Lay out every line of the rows below as a Markdown table with two columns, Number and Line. Give each line its own number and skip blank lines.

-- begin Task data --

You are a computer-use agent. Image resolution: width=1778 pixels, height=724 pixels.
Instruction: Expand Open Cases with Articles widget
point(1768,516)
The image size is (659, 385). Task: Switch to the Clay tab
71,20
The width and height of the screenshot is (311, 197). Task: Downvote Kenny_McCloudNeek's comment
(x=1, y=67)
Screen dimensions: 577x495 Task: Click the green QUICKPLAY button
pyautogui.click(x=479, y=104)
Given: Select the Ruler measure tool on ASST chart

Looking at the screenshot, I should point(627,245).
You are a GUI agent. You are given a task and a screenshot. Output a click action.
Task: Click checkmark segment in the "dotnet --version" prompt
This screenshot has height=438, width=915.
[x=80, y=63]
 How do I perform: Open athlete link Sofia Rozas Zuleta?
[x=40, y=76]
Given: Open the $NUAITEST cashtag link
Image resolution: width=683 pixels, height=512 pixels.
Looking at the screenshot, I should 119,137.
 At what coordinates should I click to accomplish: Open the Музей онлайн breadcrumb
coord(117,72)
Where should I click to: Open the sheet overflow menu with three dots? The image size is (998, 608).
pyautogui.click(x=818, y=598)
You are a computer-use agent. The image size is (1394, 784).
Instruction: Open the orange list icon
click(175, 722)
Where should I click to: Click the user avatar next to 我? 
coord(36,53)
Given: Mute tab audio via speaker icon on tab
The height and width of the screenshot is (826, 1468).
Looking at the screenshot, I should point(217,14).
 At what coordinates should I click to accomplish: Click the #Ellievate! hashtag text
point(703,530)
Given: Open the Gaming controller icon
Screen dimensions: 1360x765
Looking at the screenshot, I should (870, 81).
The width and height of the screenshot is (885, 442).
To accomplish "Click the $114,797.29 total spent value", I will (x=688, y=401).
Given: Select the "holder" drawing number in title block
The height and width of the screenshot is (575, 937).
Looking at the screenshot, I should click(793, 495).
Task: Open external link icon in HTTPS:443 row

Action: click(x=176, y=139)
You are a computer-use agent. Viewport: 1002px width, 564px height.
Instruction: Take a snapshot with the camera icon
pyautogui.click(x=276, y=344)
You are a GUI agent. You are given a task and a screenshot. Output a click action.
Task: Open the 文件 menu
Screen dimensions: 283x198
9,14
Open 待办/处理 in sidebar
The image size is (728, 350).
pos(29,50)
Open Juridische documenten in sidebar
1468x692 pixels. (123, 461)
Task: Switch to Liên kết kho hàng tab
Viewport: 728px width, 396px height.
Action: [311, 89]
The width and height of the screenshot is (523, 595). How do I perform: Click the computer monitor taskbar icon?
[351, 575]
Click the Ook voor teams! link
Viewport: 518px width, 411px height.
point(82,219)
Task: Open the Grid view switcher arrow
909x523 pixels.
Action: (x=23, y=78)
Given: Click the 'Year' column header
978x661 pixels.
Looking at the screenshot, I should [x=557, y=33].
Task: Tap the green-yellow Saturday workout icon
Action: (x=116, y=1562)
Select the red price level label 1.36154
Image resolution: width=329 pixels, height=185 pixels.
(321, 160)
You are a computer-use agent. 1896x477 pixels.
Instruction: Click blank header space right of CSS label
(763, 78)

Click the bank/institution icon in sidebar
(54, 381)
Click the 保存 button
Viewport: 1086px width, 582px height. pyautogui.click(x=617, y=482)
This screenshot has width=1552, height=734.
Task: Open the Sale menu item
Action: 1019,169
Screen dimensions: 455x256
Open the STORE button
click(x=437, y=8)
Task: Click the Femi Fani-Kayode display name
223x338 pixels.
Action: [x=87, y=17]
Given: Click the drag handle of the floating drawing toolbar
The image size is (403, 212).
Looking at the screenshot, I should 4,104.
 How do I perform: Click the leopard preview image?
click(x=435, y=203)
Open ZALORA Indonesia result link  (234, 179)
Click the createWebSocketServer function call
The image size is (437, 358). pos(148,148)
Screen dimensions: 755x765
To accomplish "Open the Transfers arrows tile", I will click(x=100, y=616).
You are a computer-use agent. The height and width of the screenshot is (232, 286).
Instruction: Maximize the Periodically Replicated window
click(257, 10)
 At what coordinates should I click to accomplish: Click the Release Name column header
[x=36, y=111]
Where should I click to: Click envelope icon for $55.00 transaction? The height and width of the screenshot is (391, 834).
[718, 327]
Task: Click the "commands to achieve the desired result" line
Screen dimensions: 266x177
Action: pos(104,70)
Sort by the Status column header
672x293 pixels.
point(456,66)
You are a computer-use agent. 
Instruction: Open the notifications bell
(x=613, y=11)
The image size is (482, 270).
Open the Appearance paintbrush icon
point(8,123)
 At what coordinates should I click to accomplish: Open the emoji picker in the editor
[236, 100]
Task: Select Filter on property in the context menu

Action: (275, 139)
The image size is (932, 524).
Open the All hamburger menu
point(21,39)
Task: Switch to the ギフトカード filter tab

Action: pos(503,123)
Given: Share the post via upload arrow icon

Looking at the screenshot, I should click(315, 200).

-- end Task data --

* _Expected output_:
| Number | Line |
|---|---|
| 1 | You are a computer-use agent. Image resolution: width=1778 pixels, height=724 pixels. |
| 2 | Instruction: Expand Open Cases with Articles widget |
| 3 | point(1768,516) |
| 4 | The image size is (659, 385). Task: Switch to the Clay tab |
| 5 | 71,20 |
| 6 | The width and height of the screenshot is (311, 197). Task: Downvote Kenny_McCloudNeek's comment |
| 7 | (x=1, y=67) |
| 8 | Screen dimensions: 577x495 Task: Click the green QUICKPLAY button |
| 9 | pyautogui.click(x=479, y=104) |
| 10 | Given: Select the Ruler measure tool on ASST chart |
| 11 | Looking at the screenshot, I should point(627,245). |
| 12 | You are a GUI agent. You are given a task and a screenshot. Output a click action. |
| 13 | Task: Click checkmark segment in the "dotnet --version" prompt |
| 14 | This screenshot has height=438, width=915. |
| 15 | [x=80, y=63] |
| 16 |  How do I perform: Open athlete link Sofia Rozas Zuleta? |
| 17 | [x=40, y=76] |
| 18 | Given: Open the $NUAITEST cashtag link |
| 19 | Image resolution: width=683 pixels, height=512 pixels. |
| 20 | Looking at the screenshot, I should 119,137. |
| 21 |  At what coordinates should I click to accomplish: Open the Музей онлайн breadcrumb |
| 22 | coord(117,72) |
| 23 | Where should I click to: Open the sheet overflow menu with three dots? The image size is (998, 608). |
| 24 | pyautogui.click(x=818, y=598) |
| 25 | You are a computer-use agent. The image size is (1394, 784). |
| 26 | Instruction: Open the orange list icon |
| 27 | click(175, 722) |
| 28 | Where should I click to: Click the user avatar next to 我?  |
| 29 | coord(36,53) |
| 30 | Given: Mute tab audio via speaker icon on tab |
| 31 | The height and width of the screenshot is (826, 1468). |
| 32 | Looking at the screenshot, I should point(217,14). |
| 33 |  At what coordinates should I click to accomplish: Click the #Ellievate! hashtag text |
| 34 | point(703,530) |
| 35 | Given: Open the Gaming controller icon |
| 36 | Screen dimensions: 1360x765 |
| 37 | Looking at the screenshot, I should (870, 81). |
| 38 | The width and height of the screenshot is (885, 442). |
| 39 | To accomplish "Click the $114,797.29 total spent value", I will (x=688, y=401). |
| 40 | Given: Select the "holder" drawing number in title block |
| 41 | The height and width of the screenshot is (575, 937). |
| 42 | Looking at the screenshot, I should click(793, 495). |
| 43 | Task: Open external link icon in HTTPS:443 row |
| 44 | Action: click(x=176, y=139) |
| 45 | You are a computer-use agent. Viewport: 1002px width, 564px height. |
| 46 | Instruction: Take a snapshot with the camera icon |
| 47 | pyautogui.click(x=276, y=344) |
| 48 | You are a GUI agent. You are given a task and a screenshot. Output a click action. |
| 49 | Task: Open the 文件 menu |
| 50 | Screen dimensions: 283x198 |
| 51 | 9,14 |
| 52 | Open 待办/处理 in sidebar |
| 53 | The image size is (728, 350). |
| 54 | pos(29,50) |
| 55 | Open Juridische documenten in sidebar |
| 56 | 1468x692 pixels. (123, 461) |
| 57 | Task: Switch to Liên kết kho hàng tab |
| 58 | Viewport: 728px width, 396px height. |
| 59 | Action: [311, 89] |
| 60 | The width and height of the screenshot is (523, 595). How do I perform: Click the computer monitor taskbar icon? |
| 61 | [351, 575] |
| 62 | Click the Ook voor teams! link |
| 63 | Viewport: 518px width, 411px height. |
| 64 | point(82,219) |
| 65 | Task: Open the Grid view switcher arrow |
| 66 | 909x523 pixels. |
| 67 | Action: (x=23, y=78) |
| 68 | Given: Click the 'Year' column header |
| 69 | 978x661 pixels. |
| 70 | Looking at the screenshot, I should [x=557, y=33]. |
| 71 | Task: Tap the green-yellow Saturday workout icon |
| 72 | Action: (x=116, y=1562) |
| 73 | Select the red price level label 1.36154 |
| 74 | Image resolution: width=329 pixels, height=185 pixels. |
| 75 | (321, 160) |
| 76 | You are a computer-use agent. 1896x477 pixels. |
| 77 | Instruction: Click blank header space right of CSS label |
| 78 | (763, 78) |
| 79 | Click the bank/institution icon in sidebar |
| 80 | (54, 381) |
| 81 | Click the 保存 button |
| 82 | Viewport: 1086px width, 582px height. pyautogui.click(x=617, y=482) |
| 83 | This screenshot has width=1552, height=734. |
| 84 | Task: Open the Sale menu item |
| 85 | Action: 1019,169 |
| 86 | Screen dimensions: 455x256 |
| 87 | Open the STORE button |
| 88 | click(x=437, y=8) |
| 89 | Task: Click the Femi Fani-Kayode display name |
| 90 | 223x338 pixels. |
| 91 | Action: [x=87, y=17] |
| 92 | Given: Click the drag handle of the floating drawing toolbar |
| 93 | The image size is (403, 212). |
| 94 | Looking at the screenshot, I should 4,104. |
| 95 |  How do I perform: Click the leopard preview image? |
| 96 | click(x=435, y=203) |
| 97 | Open ZALORA Indonesia result link  (234, 179) |
| 98 | Click the createWebSocketServer function call |
| 99 | The image size is (437, 358). pos(148,148) |
| 100 | Screen dimensions: 755x765 |
| 101 | To accomplish "Open the Transfers arrows tile", I will click(x=100, y=616). |
| 102 | You are a computer-use agent. The height and width of the screenshot is (232, 286). |
| 103 | Instruction: Maximize the Periodically Replicated window |
| 104 | click(257, 10) |
| 105 |  At what coordinates should I click to accomplish: Click the Release Name column header |
| 106 | [x=36, y=111] |
| 107 | Where should I click to: Click envelope icon for $55.00 transaction? The height and width of the screenshot is (391, 834). |
| 108 | [718, 327] |
| 109 | Task: Click the "commands to achieve the desired result" line |
| 110 | Screen dimensions: 266x177 |
| 111 | Action: pos(104,70) |
| 112 | Sort by the Status column header |
| 113 | 672x293 pixels. |
| 114 | point(456,66) |
| 115 | You are a computer-use agent.  |
| 116 | Instruction: Open the notifications bell |
| 117 | (x=613, y=11) |
| 118 | The image size is (482, 270). |
| 119 | Open the Appearance paintbrush icon |
| 120 | point(8,123) |
| 121 |  At what coordinates should I click to accomplish: Open the emoji picker in the editor |
| 122 | [236, 100] |
| 123 | Task: Select Filter on property in the context menu |
| 124 | Action: (275, 139) |
| 125 | The image size is (932, 524). |
| 126 | Open the All hamburger menu |
| 127 | point(21,39) |
| 128 | Task: Switch to the ギフトカード filter tab |
| 129 | Action: pos(503,123) |
| 130 | Given: Share the post via upload arrow icon |
| 131 | Looking at the screenshot, I should click(315, 200). |